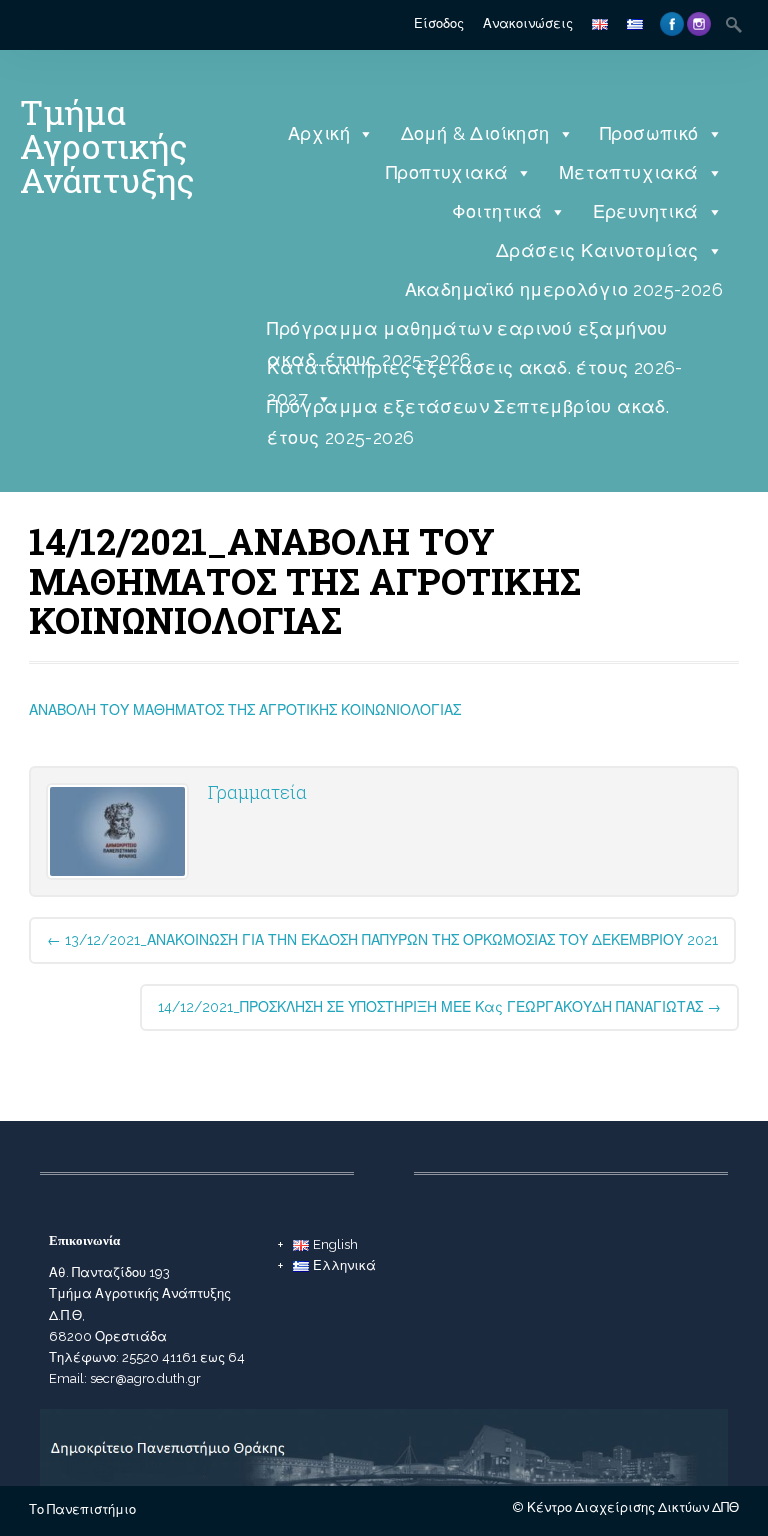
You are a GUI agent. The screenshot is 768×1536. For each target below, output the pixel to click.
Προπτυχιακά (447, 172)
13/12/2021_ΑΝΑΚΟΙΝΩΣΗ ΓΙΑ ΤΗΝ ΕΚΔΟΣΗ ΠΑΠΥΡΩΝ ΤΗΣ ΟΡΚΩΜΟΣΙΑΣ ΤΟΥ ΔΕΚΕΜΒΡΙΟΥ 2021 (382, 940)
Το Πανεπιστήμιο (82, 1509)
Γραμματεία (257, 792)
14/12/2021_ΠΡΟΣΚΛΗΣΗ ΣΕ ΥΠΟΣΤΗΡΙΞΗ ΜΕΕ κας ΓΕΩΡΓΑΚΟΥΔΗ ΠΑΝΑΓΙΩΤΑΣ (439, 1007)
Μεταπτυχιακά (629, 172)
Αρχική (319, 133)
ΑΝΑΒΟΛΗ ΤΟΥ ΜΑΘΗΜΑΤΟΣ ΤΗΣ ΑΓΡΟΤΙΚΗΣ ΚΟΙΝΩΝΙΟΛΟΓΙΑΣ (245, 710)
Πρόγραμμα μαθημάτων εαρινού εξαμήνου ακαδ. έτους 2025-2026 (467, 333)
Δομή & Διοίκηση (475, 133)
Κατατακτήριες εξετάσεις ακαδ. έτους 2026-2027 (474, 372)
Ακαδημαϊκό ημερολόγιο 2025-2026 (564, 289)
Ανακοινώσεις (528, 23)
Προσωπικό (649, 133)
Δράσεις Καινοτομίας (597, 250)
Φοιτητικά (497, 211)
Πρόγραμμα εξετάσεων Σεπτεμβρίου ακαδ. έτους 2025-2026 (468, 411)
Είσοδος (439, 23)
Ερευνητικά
----------------------------------------
» Task statement:
Looking at the entries above, state how many lines contain "έτους"; give the number alone.

» Expected answer:
3